WHAT IS BEING ASKED ▸
Without the pictures, print the lines from the one holding "Task: Click the white Save text" through the last line below, both included, exactly as they stand.

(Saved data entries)
"""

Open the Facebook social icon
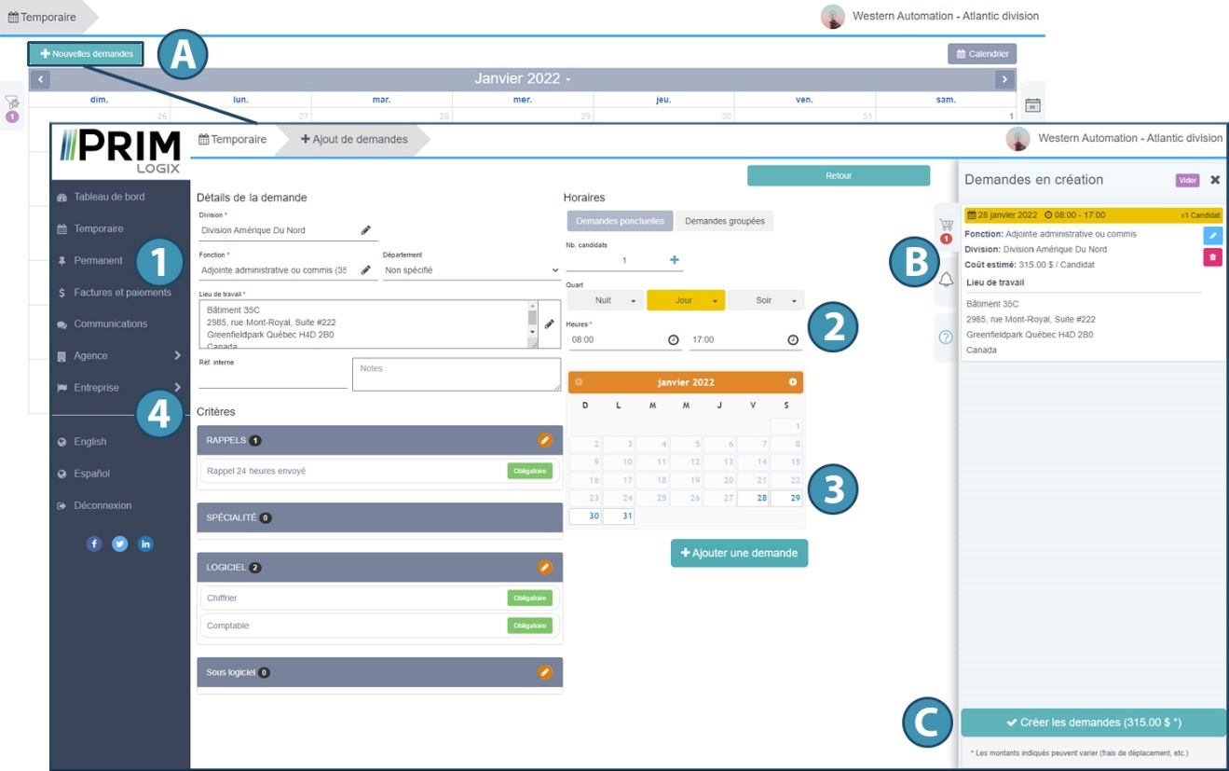1229x771 pixels. [94, 544]
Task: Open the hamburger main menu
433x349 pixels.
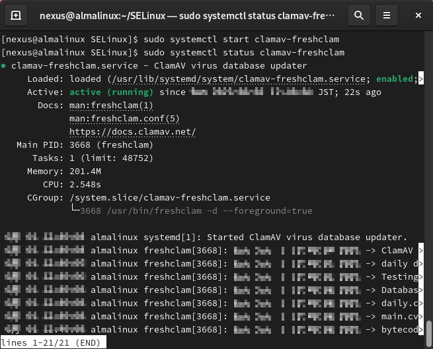Action: point(387,15)
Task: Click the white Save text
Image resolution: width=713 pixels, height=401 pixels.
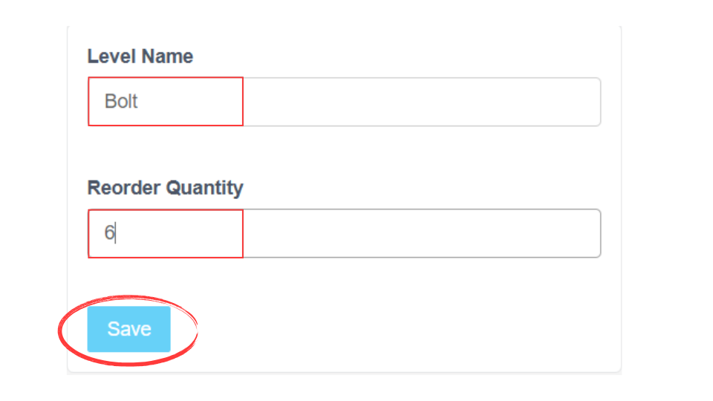Action: click(x=129, y=329)
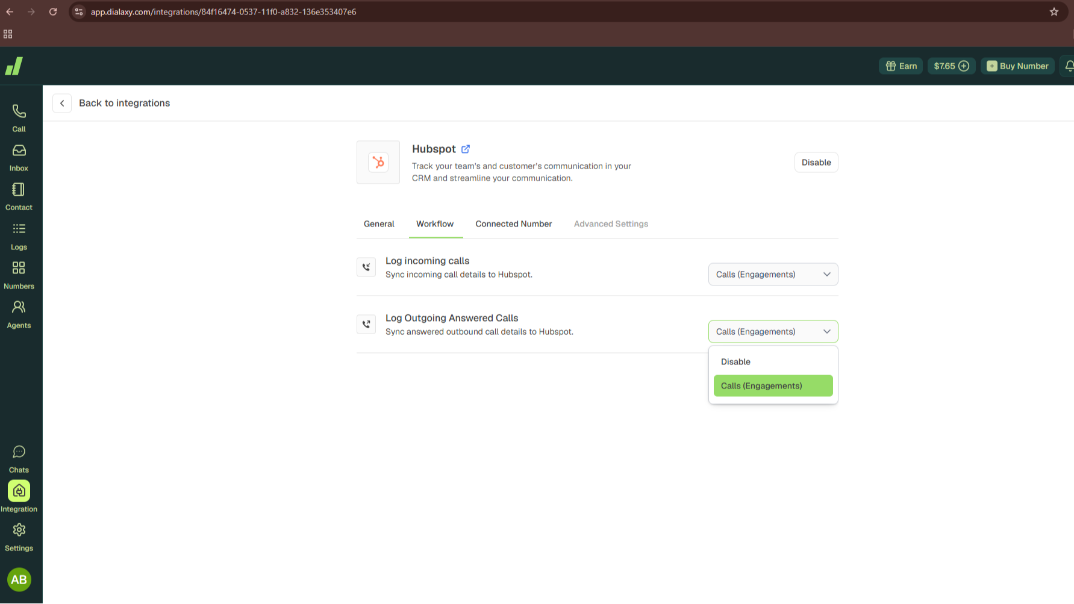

"""

WRITTEN SOLUTION ▸
Task: Click the white Save text
Image resolution: width=713 pixels, height=401 pixels.
Action: click(x=129, y=329)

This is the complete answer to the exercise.